Saved data entries:
= Beginning of Section =

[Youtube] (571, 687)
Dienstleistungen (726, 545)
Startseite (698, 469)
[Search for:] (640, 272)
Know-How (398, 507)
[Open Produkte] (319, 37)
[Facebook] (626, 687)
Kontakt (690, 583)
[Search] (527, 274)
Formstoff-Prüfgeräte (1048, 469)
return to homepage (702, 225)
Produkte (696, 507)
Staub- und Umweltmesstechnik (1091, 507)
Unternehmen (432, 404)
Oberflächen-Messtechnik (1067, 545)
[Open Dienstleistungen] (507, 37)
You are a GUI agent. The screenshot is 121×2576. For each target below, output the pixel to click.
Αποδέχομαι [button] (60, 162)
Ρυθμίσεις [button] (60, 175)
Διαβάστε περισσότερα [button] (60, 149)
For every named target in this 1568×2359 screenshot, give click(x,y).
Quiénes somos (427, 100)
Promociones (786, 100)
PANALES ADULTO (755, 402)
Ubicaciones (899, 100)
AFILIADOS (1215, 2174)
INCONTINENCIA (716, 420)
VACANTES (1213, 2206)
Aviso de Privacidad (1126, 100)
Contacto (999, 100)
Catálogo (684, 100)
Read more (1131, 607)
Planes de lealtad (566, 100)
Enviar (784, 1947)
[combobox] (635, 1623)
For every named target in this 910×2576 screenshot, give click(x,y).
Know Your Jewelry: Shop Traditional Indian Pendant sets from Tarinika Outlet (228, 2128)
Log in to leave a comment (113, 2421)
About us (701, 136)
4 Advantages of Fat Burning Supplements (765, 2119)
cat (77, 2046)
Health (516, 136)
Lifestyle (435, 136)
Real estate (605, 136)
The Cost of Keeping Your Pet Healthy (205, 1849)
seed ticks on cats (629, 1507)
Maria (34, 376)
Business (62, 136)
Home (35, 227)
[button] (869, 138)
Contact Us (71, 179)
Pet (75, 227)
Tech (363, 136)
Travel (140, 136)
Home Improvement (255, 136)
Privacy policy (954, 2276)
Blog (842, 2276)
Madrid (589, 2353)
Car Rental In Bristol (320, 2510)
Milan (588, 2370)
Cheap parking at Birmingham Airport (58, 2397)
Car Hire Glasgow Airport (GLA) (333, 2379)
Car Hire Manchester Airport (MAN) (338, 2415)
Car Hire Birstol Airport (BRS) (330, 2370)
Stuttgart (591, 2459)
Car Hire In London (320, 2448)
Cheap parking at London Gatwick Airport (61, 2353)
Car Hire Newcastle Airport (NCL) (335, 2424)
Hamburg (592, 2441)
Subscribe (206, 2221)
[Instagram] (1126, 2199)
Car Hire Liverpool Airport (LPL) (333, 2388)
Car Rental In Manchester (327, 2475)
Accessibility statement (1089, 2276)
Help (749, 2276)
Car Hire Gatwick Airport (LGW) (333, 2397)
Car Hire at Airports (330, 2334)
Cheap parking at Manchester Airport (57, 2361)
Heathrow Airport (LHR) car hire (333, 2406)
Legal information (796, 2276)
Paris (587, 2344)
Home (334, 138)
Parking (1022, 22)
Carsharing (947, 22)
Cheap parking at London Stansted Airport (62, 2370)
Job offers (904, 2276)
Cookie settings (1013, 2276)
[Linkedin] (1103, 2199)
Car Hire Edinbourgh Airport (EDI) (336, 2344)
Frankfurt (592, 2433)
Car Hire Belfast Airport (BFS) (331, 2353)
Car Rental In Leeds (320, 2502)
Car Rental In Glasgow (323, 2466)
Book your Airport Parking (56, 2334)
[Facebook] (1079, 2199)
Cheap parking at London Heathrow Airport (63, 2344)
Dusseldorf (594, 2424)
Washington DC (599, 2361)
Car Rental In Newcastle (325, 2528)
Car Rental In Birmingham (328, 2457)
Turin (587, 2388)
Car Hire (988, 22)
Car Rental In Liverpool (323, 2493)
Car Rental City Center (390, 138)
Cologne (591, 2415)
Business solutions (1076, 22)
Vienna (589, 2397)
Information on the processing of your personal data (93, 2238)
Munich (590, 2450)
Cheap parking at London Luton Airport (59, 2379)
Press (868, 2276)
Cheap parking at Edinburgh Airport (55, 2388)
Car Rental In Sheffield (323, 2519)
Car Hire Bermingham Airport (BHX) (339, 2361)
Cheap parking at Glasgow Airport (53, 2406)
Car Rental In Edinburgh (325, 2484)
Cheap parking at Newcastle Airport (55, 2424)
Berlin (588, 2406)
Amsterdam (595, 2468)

= End of Section =

**TRY IT:** An exact copy of every line above is needed.

**SOLUTION FOR THIS PROBLEM:**
[Youtube] (571, 687)
Dienstleistungen (726, 545)
Startseite (698, 469)
[Search for:] (640, 272)
Know-How (398, 507)
[Open Produkte] (319, 37)
[Facebook] (626, 687)
Kontakt (690, 583)
[Search] (527, 274)
Formstoff-Prüfgeräte (1048, 469)
return to homepage (702, 225)
Produkte (696, 507)
Staub- und Umweltmesstechnik (1091, 507)
Unternehmen (432, 404)
Oberflächen-Messtechnik (1067, 545)
[Open Dienstleistungen] (507, 37)
You are a GUI agent. The screenshot is 121×2576. For each target below, output the pixel to click.
Αποδέχομαι [button] (60, 162)
Ρυθμίσεις [button] (60, 175)
Διαβάστε περισσότερα [button] (60, 149)
For every named target in this 1568×2359 screenshot, give click(x,y).
Quiénes somos (427, 100)
Promociones (786, 100)
PANALES ADULTO (755, 402)
Ubicaciones (899, 100)
AFILIADOS (1215, 2174)
INCONTINENCIA (716, 420)
VACANTES (1213, 2206)
Aviso de Privacidad (1126, 100)
Contacto (999, 100)
Catálogo (684, 100)
Read more (1131, 607)
Planes de lealtad (566, 100)
Enviar (784, 1947)
[combobox] (635, 1623)
For every named target in this 910×2576 screenshot, give click(x,y).
Know Your Jewelry: Shop Traditional Indian Pendant sets from Tarinika Outlet (228, 2128)
Log in to leave a comment (113, 2421)
About us (701, 136)
4 Advantages of Fat Burning Supplements (765, 2119)
cat (77, 2046)
Health (516, 136)
Lifestyle (435, 136)
Real estate (605, 136)
The Cost of Keeping Your Pet Healthy (205, 1849)
seed ticks on cats (629, 1507)
Maria (34, 376)
Business (62, 136)
Home (35, 227)
[button] (869, 138)
Contact Us (71, 179)
Pet (75, 227)
Tech (363, 136)
Travel (140, 136)
Home Improvement (255, 136)
Privacy policy (954, 2276)
Blog (842, 2276)
Madrid (589, 2353)
Car Rental In Bristol (320, 2510)
Milan (588, 2370)
Cheap parking at Birmingham Airport (58, 2397)
Car Hire Glasgow Airport (GLA) (333, 2379)
Car Hire Manchester Airport (MAN) (338, 2415)
Car Hire Birstol Airport (BRS) (330, 2370)
Stuttgart (591, 2459)
Car Hire In London (320, 2448)
Cheap parking at London Gatwick Airport (61, 2353)
Car Hire Newcastle Airport (NCL) (335, 2424)
Hamburg (592, 2441)
Subscribe (206, 2221)
[Instagram] (1126, 2199)
Car Hire Liverpool Airport (LPL) (333, 2388)
Car Rental In Manchester (327, 2475)
Accessibility statement (1089, 2276)
Help (749, 2276)
Car Hire Gatwick Airport (LGW) (333, 2397)
Car Hire at Airports (330, 2334)
Cheap parking at Manchester Airport (57, 2361)
Heathrow Airport (LHR) car hire (333, 2406)
Legal information (796, 2276)
Paris (587, 2344)
Home (334, 138)
Parking (1022, 22)
Carsharing (947, 22)
Cheap parking at London Stansted Airport (62, 2370)
Job offers (904, 2276)
Cookie settings (1013, 2276)
[Linkedin] (1103, 2199)
Car Hire Edinbourgh Airport (EDI) (336, 2344)
Frankfurt (592, 2433)
Car Hire Belfast Airport (BFS) (331, 2353)
Car Rental In Leeds (320, 2502)
Car Rental In Glasgow (323, 2466)
Book your Airport Parking (56, 2334)
[Facebook] (1079, 2199)
Cheap parking at London Heathrow Airport (63, 2344)
Dusseldorf (594, 2424)
Washington DC (599, 2361)
Car Rental In Newcastle (325, 2528)
Car Rental In Birmingham (328, 2457)
Turin (587, 2388)
Car Hire (988, 22)
Car Rental In Liverpool (323, 2493)
Car Rental City Center (390, 138)
Cologne (591, 2415)
Business solutions (1076, 22)
Vienna (589, 2397)
Information on the processing of your personal data (93, 2238)
Munich (590, 2450)
Cheap parking at London Luton Airport (59, 2379)
Press (868, 2276)
Cheap parking at Edinburgh Airport (55, 2388)
Car Rental In Sheffield (323, 2519)
Car Hire Bermingham Airport (BHX) (339, 2361)
Cheap parking at Glasgow Airport (53, 2406)
Car Rental In Edinburgh (325, 2484)
Cheap parking at Newcastle Airport (55, 2424)
Berlin (588, 2406)
Amsterdam (595, 2468)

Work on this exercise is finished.